# TASK REQUIREMENTS
A - In the On the Media transcript below, how many times did Carusone say Fox News undermined the election results in the first two weeks after the election was called?
B - Using the On the Media transcript below, mark each statement yes or no, and quote the words that decide it: (i) Carusone says most of Fox News's claims against the election results came from its opinion side. (ii) Fox is the second most expensive channel on cable boxes. (iii) Fox News makes its money mainly from commercials.
C - Continue the On the Media transcript below, starting right after its last line.

ANGELO CARUSONE There is this impression that somehow Fox News has a news division and that it is distinct from their opinion commentary, and oftentimes that's how Fox News responds to critics. And the problem with that is that it just the data doesn't bear it out. So in the first 2 weeks after the election was called, for example, Fox News undermined the results. Actually either made accusations of fraud that were baseless or said there was cheating or just basically said the results were inaccurate, 774 separate times. And it was evenly split between their so-called news division and their opinion side.
NANDINI JAMMI And I guess that's where folks like me come in and say, you know, you're not going to be able to continue holding this position of neutrality anymore. You're going to have to get comfortable with taking a side. You have to participate in society and in our world, even when it's uncomfortable for your brand. I believe this is an inflection point.
BOB GARFIELD Maybe, but there is also to be reckoned with Carusone's other concern. Namely that even a successful advertising boycott of Fox News...is weak tea.
ANGELO CARUSONE The dirty secret about Fox News is that they don't need commercials. They don't make their money from commercials.
BOB GARFIELD As it turns out, and as we shall see in the next segment, advertising is not crucial to the Fox News business model. Guess who is?
This is On the Media.
BOB GARFIELD This is On the Media, I'm Bob Garfield. To recap, we're discussing how the marketplace might force Fox News Channel into responsible behavior or even into financial catastrophe. Most of that discussion tends to focus on advertiser boycotts, but Media Matters Angelo Carusone has just redirected our attention to Fox's real cash cow. Say Moo, it's you.
ANGELO CARUSONE They can have zero commercials and still have a 90 percent profit margin because they are the second most expensive channel on everybody's cable box, and Fox is in the process right now of renegotiating 40 to 50 percent of all of their contracts.

# SUPPLIED RECORDS
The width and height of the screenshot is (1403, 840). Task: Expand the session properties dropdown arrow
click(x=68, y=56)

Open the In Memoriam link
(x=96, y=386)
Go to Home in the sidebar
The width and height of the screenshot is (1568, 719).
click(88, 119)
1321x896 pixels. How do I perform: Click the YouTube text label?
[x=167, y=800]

--

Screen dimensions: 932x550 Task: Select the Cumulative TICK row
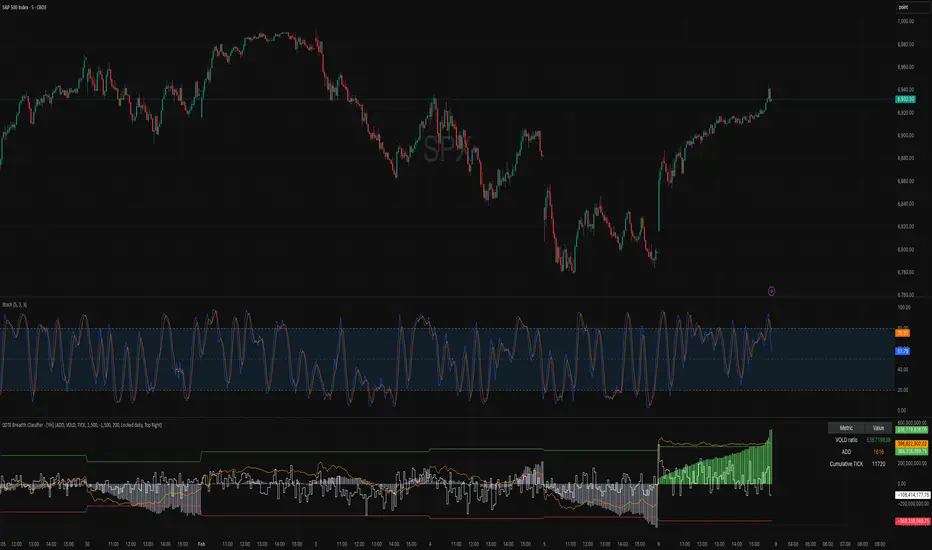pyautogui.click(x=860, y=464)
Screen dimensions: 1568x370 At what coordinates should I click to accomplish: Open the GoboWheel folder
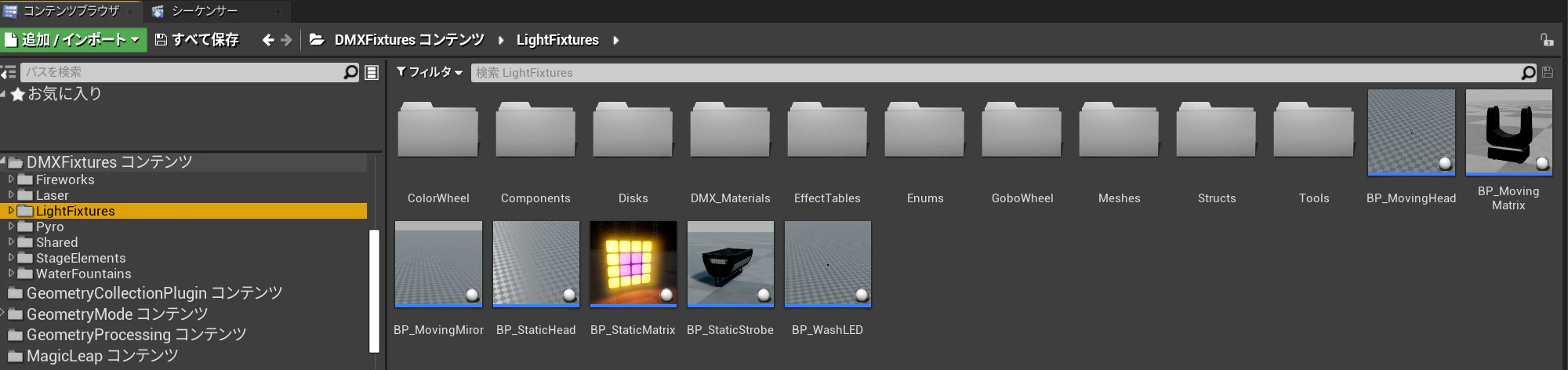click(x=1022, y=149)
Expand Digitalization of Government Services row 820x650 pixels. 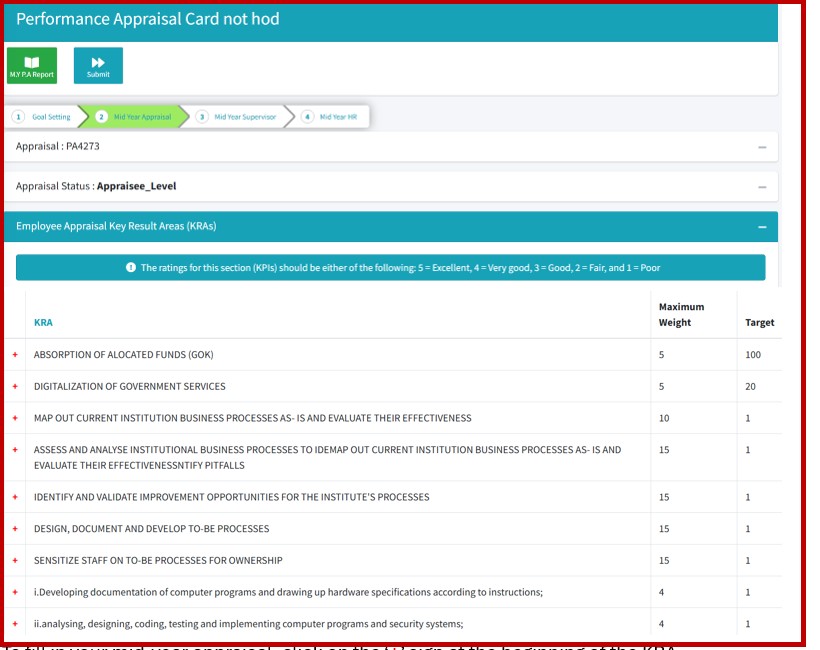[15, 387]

* * *

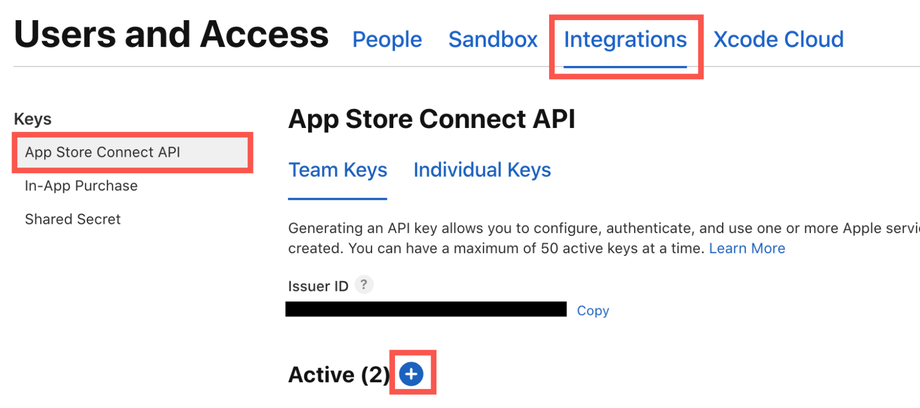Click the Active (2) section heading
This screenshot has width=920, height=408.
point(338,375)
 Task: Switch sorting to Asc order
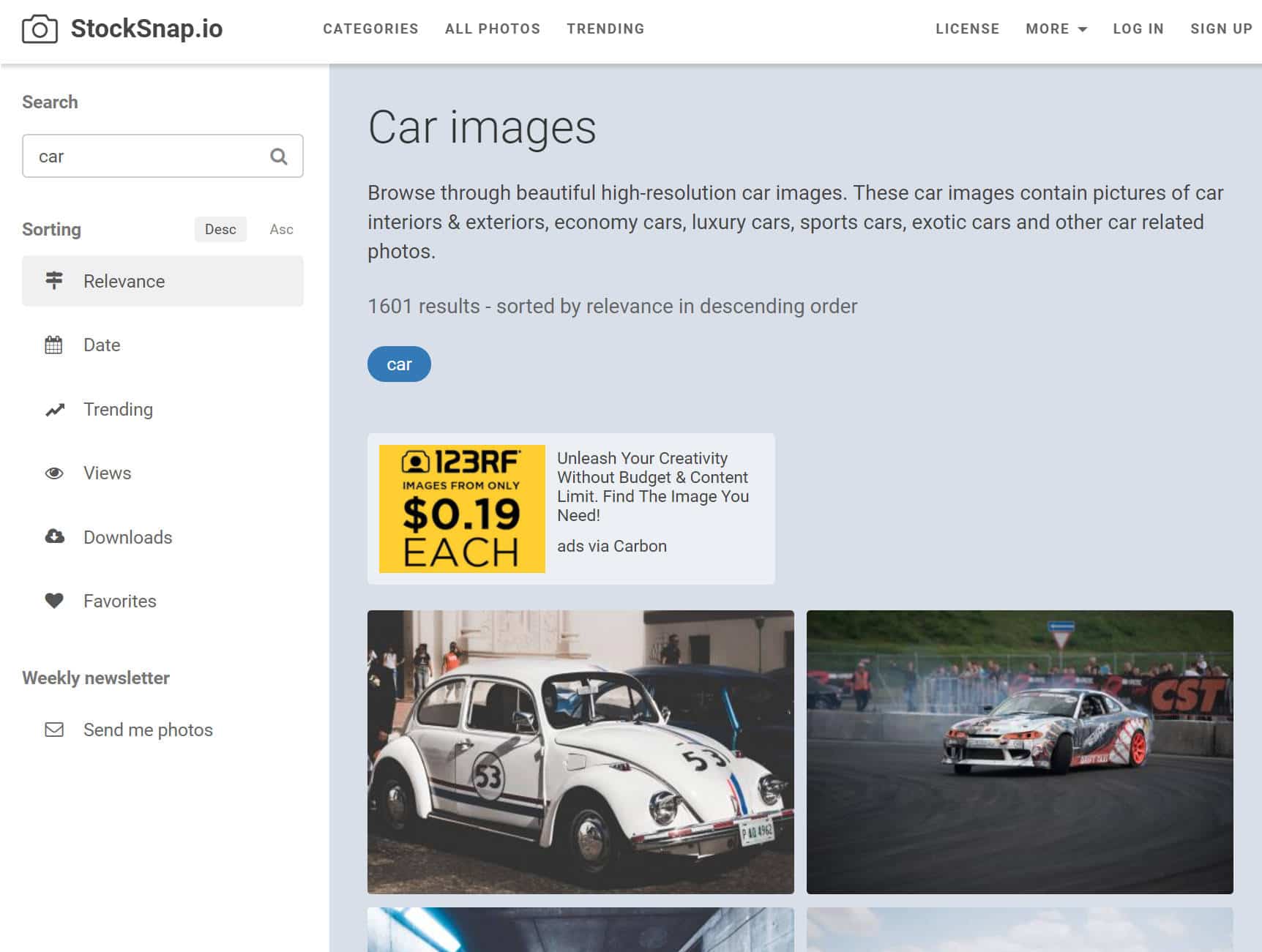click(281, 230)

# REPLIES
A - 774 separate times.

B -
(i) No: "it was evenly split between their so-called news division and their opinion side."
(ii) Yes: "they are the second most expensive channel on everybody's cable box"
(iii) No: "They don't make their money from commercials."

C -
BOB GARFIELD Fox commands about twenty dollars per cable subscriber per year, not per viewer per subscriber. As long as your cable system embraces Fox to deliver its steady, loyal audience – you, basic cable subscriber – are underwriting Fox and Friends. So if this is truly an inflection point, it may be that we can't depend on advertisers to inflect, but instead the cable companies themselves. Comcast, Charter, Cox, Verizon and so forth. Yes, imagine your cable company, which you almost certainly hate for reasons that have nothing to do with politics, as a savior of American democracy like King Kong versus Godzilla, only Godzilla, is late for your service window.
ANGELO CARUSONE That's a good way to put it, yes! It is a weird case where you don't know who to root for, but you know, the fight needs to happen. If they are able to successfully complete these renegotiations over the next year and get more money out of it. There's nothing they can do or say that will get them any meaningful consequences and force them to change. This is really the last opportunity that we have to address the role and the destructive influence that Fox News played, currently plays and will play in our society. I don't think we need to censor them, but I do think that there needs to be a recalibration and some meaningful accountability for all the damage that they've created.
BOB GARFIELD Neither urgency or hopefulness, however, make it so.
JASON HIRSCHHORN I've spoken to a couple of people at the cable companies, not all. I haven't heard one that is seriously thought about it, nor gone back to Fox to talk about content.
BOB GARFIELD Jason Hirschhorn was formerly chief digital officer of MTV Networks, president of Sling Media and recently co president of MySpace, where he worked for Rupert Murdoch. Now as founder and curator of the newsletter Media Redef, he's in regular touch with top executives throughout the multichannel universe.
JASON HIRSCHHORN There has been no sign to me that they're going to stop and no sign that any cable company will take them off.
BOB GARFIELD Nobody was asking for de platforming when Fox was talking about tax and spend Democrats and the war on Christmas, but things have changed pretty markedly of late. I mean, we're in clear and present danger territory, are we not?
JASON HIRSCHHORN When I worked at News Corp years ago and I was chief product officer of News Corp at the same time, I was head of MySpace. The one area I refused to work on and I made a deal with Rupert was Fox News. And back in 2009, I even thought they were spinning off the planet then. And I wish they were like that now compared to what they are now.
BOB GARFIELD So much of its revenue comes from the carriage fees, so what kind of leverage would someone have to have with the cable providers to make them act?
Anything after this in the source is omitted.